In retrospect, it was a terrible idea, going down on her with these ulcers in my mouth.
Well maybe next time you won't tell me to do whatever I want.
She has an incinerator in her basement. Have you ever incinerated used condoms?
Lmao what?
It's a yes or no question.
I'm basically sure i was the reason for glitter on his penis
Yes, I am watching The Hills Have Thighs. And yes it is a porno remake of The Hills Have Eyes. And, again, yes, lesbian sex in the desert. Get the sand out.
Dude. My sister is off limits. Touch her again and I'll rip off your dick and force feed it to you.
I accept this challenge.
Crashed the mayor's bday party, no list for some reason. Wore suits. Ludacris was there.
You kept running up to random groups of people and saying "I'm a Dallas Cowboy Cheerleader so we all have to chug our drinks!" and they all listened to you.

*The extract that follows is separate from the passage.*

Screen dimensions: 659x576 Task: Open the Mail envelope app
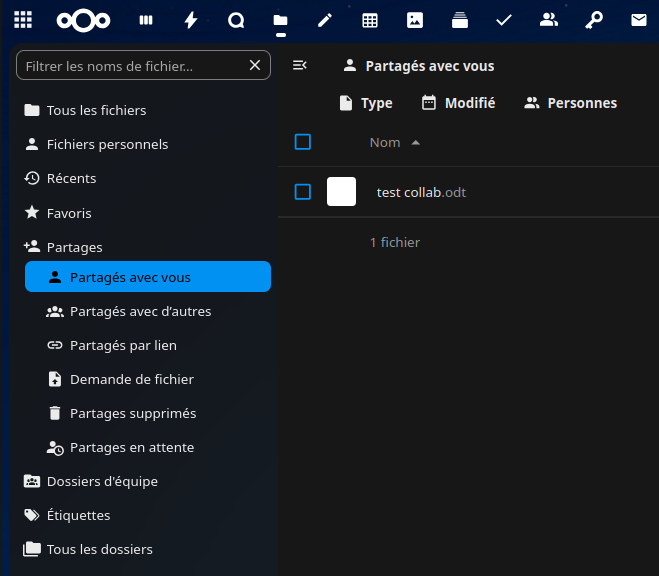click(638, 20)
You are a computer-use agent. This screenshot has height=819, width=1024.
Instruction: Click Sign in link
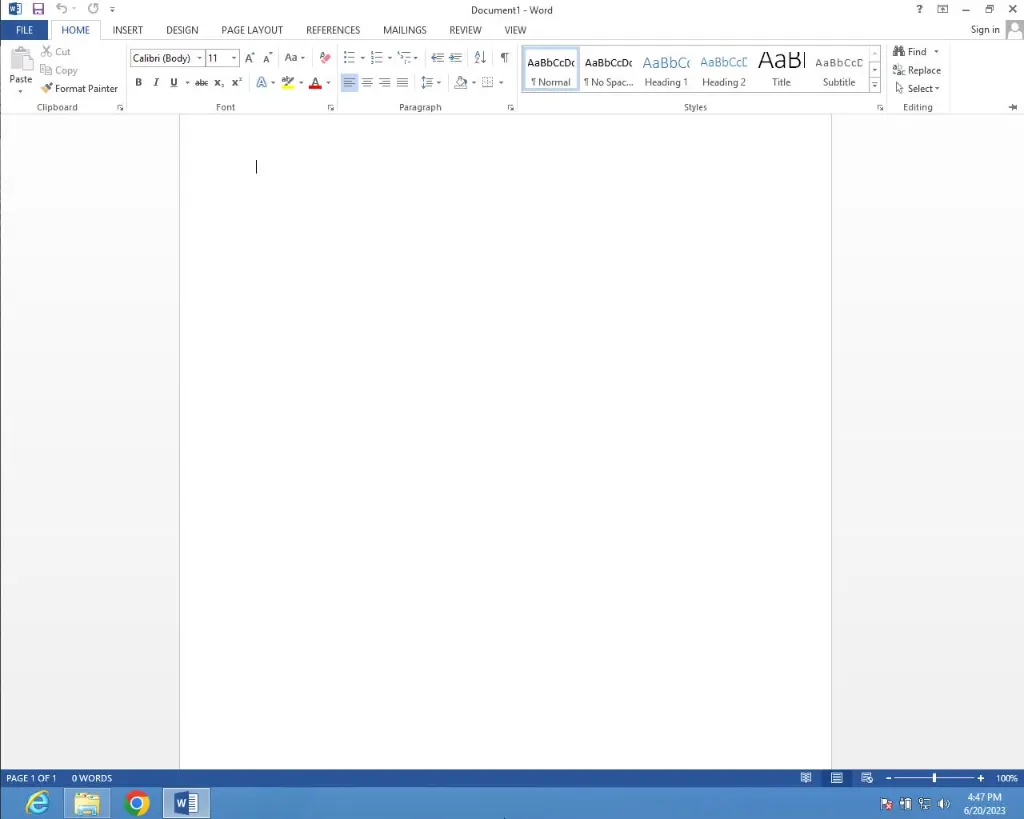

There's a bachlorette party going on at the bowling alley, so we'll see who wins greatest shitshow tonight.
Yes. I will keep putting the beer into my stomach and eventually the bartender will make a mistake
It's 11:50 on Friday the 13th. There's a full moon. AND the bride to be just puked on herself while getting a lap dance from a stripper named...wait for it....LUCKY. Is this real life?
Lynn just told me "I heard about your divorce. Condoms or morning pill your choice and I'm buying". Sorry but I got plans now bro.
wait you fucked a guy who wears k-swiss? seriously?
I know, im living my 7th grade dream
I told him I might be pregnant and he said he'd buy me a test and a twix bar. I'm marrying him. Tomorrow.